The second highest price paid on the night was for Jeune fille endormie, a 1935 portrait of Walter that went under the hammer for £13.5 million ($21.9 million). The portrait of the artist’s lover, Marie-Therese Walter, valued between £9 – £12 million, was given to the Australian institution by a US-based anonymous donor on the condition it was sold and the proceeds would go to the University of Sydney to fund scientific research.
In third place was work from 1946, Buste de Francoise, which fetched £10.7 million ($17.3 million). Francoise Gilot was an artist and author who became Picasso’s lover in the 1940s and with whom he had two of his children, Christie’s said.

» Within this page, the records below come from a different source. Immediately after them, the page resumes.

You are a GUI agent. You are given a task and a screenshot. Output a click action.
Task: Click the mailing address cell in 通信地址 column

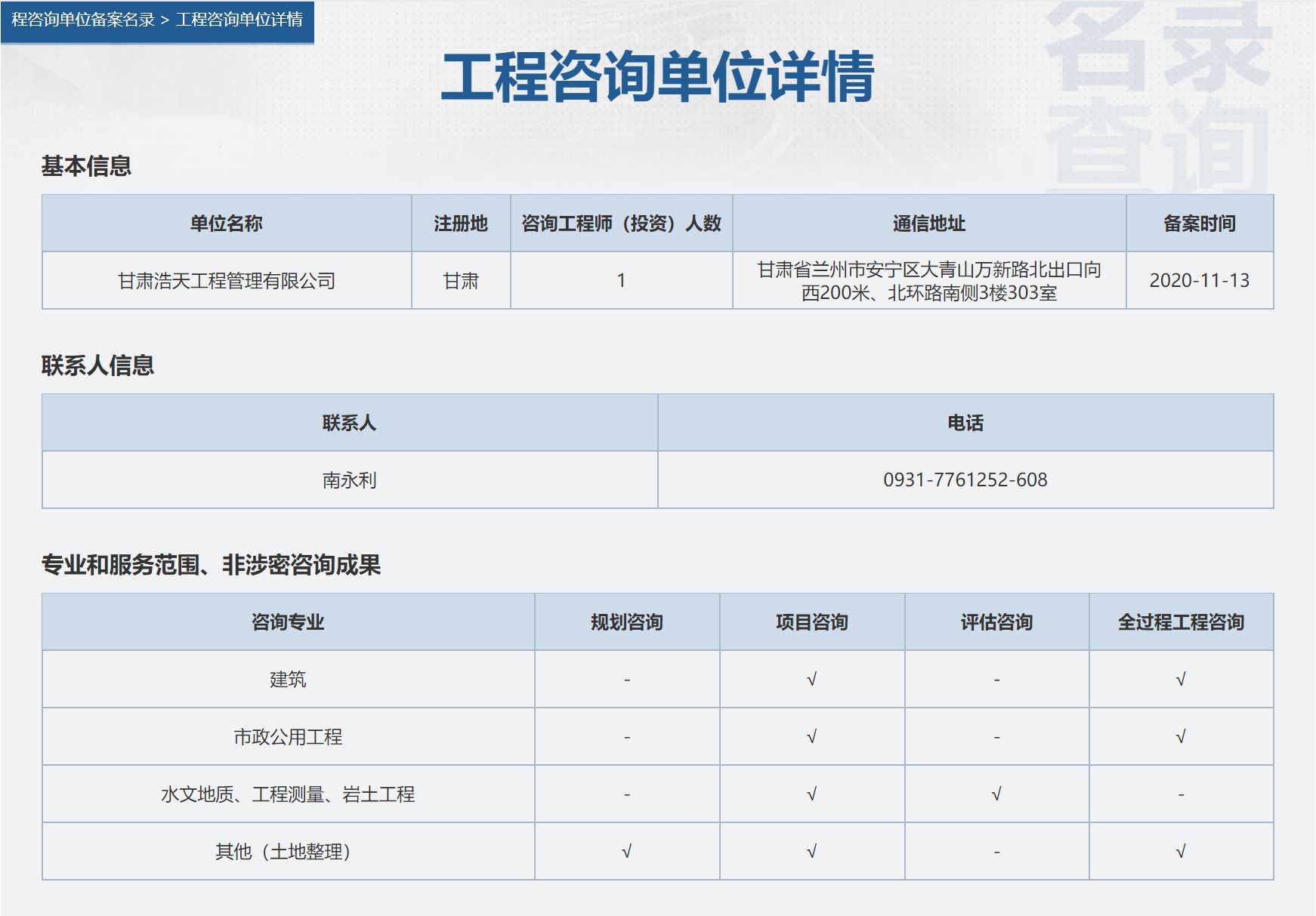[x=928, y=281]
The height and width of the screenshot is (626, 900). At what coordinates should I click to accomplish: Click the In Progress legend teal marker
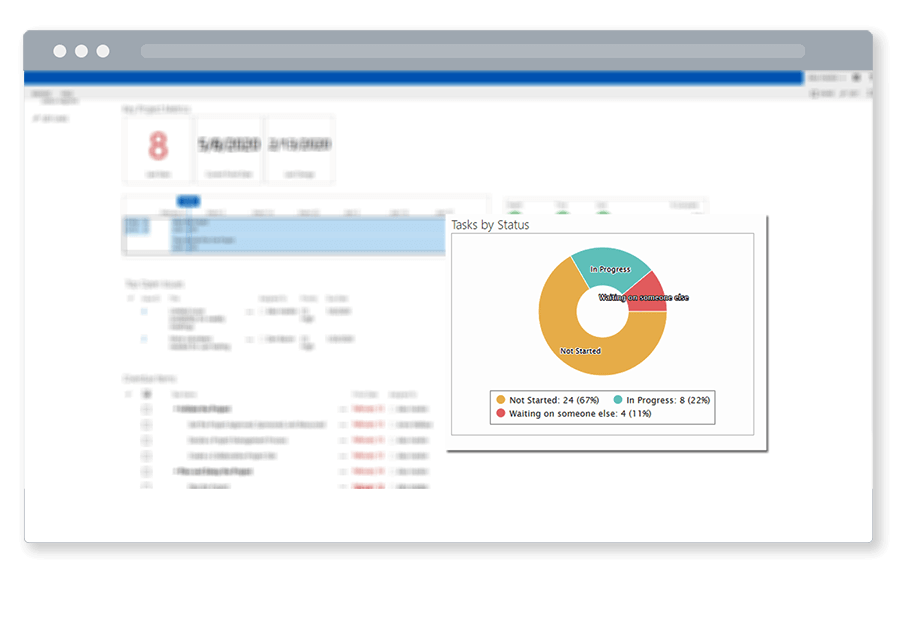click(618, 400)
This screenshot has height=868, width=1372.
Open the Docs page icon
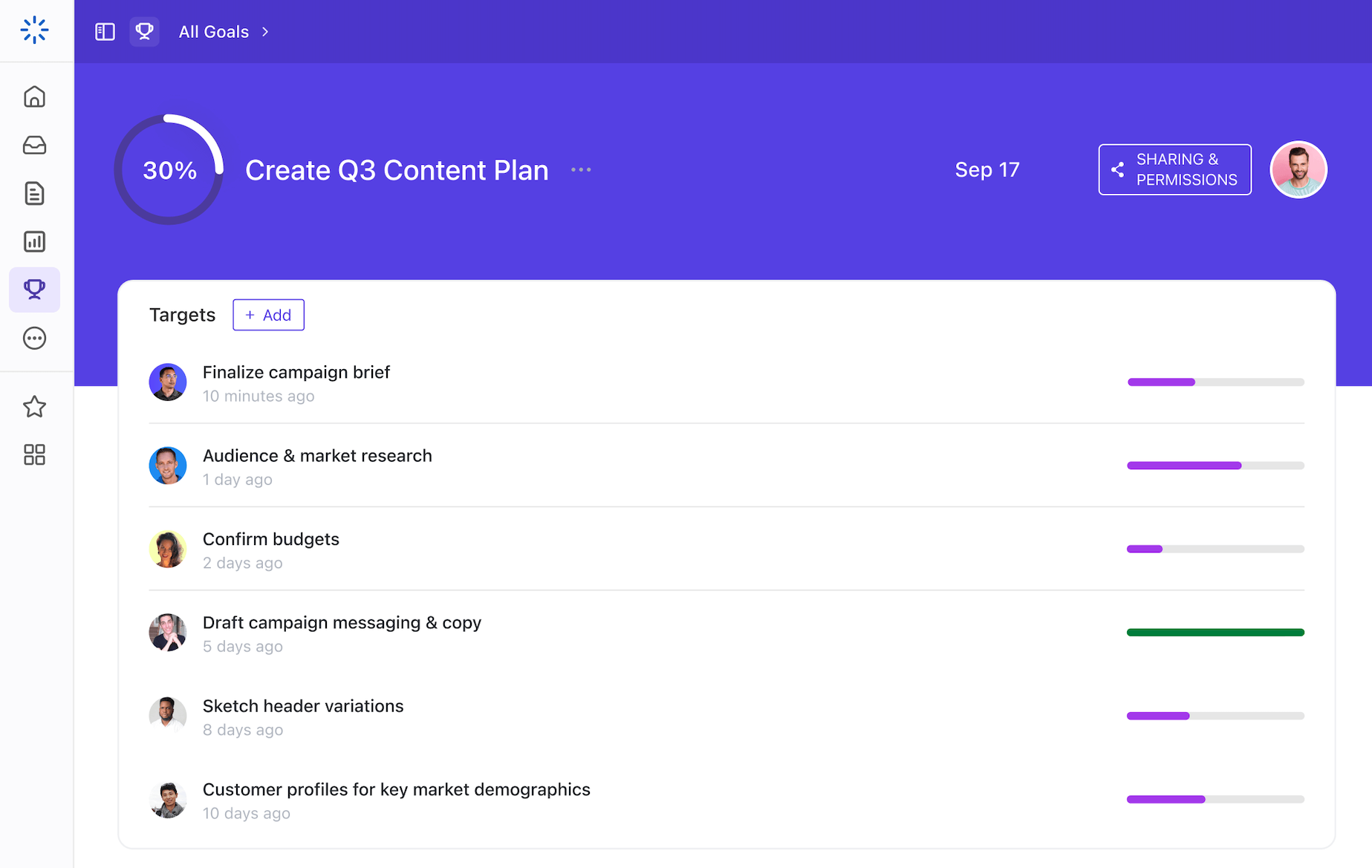click(x=34, y=193)
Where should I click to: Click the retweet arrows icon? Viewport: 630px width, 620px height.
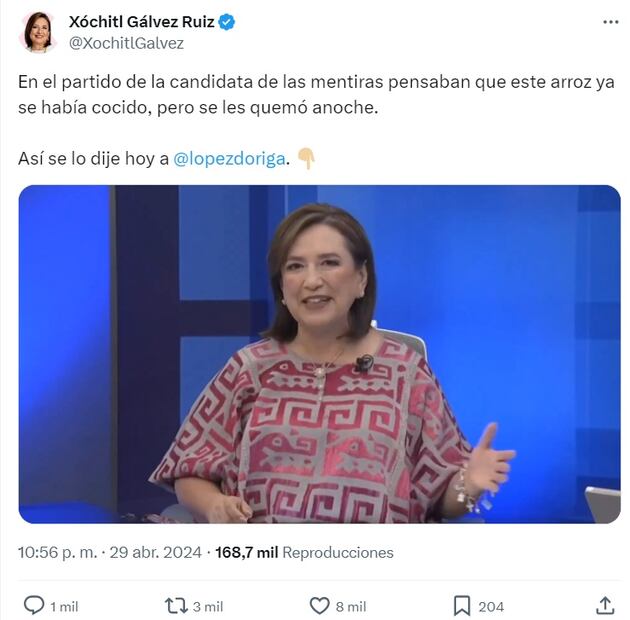tap(176, 606)
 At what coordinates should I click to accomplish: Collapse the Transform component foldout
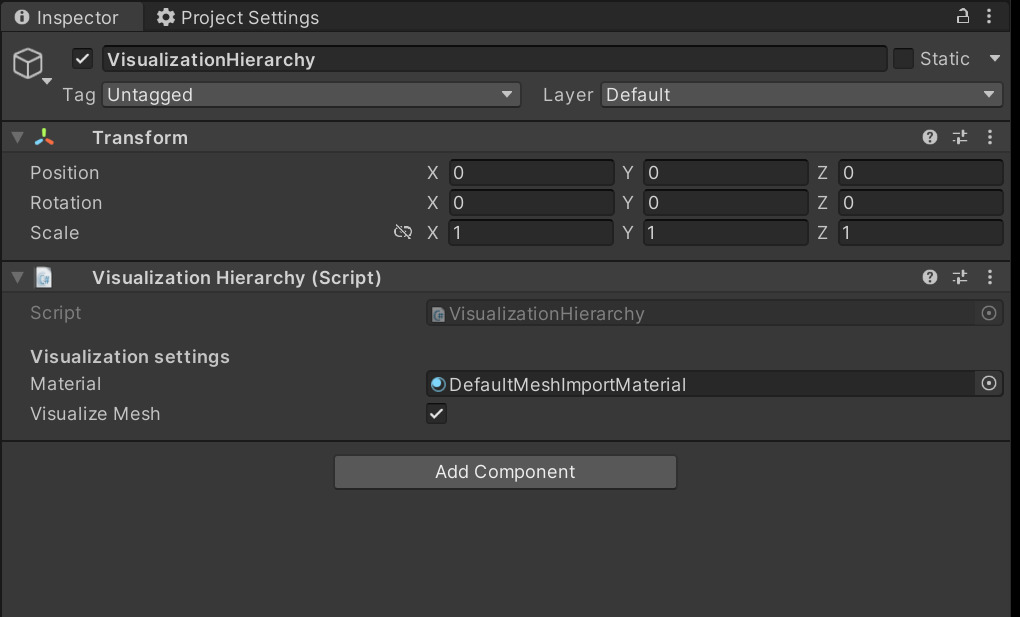coord(17,137)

Picasso is the world’s most heavily traded modern artist at auction. Wealthy investment-conscious collectors looking for a hedge against recession are attached to his trophy works, particularly when they depict his lovers. The 1932 painting of Marie-Therese Walter, Nude, Green Leaves and Bust fetched $106.5 million, the most for any artwork at auction, at Christie’s, New York, in May 2010.
Christie’s International’s three-hour auction of modern and Impressionist art totaled £140 million ($224 million), including 40 lots from the estate of the Swiss art dealer Ernst Beyeler, who died last year. The Basel-based gallerist’s material contributed £44.7 million ($71.6 million) with only one piece failing to sell, a Claude Monet water-lily painting.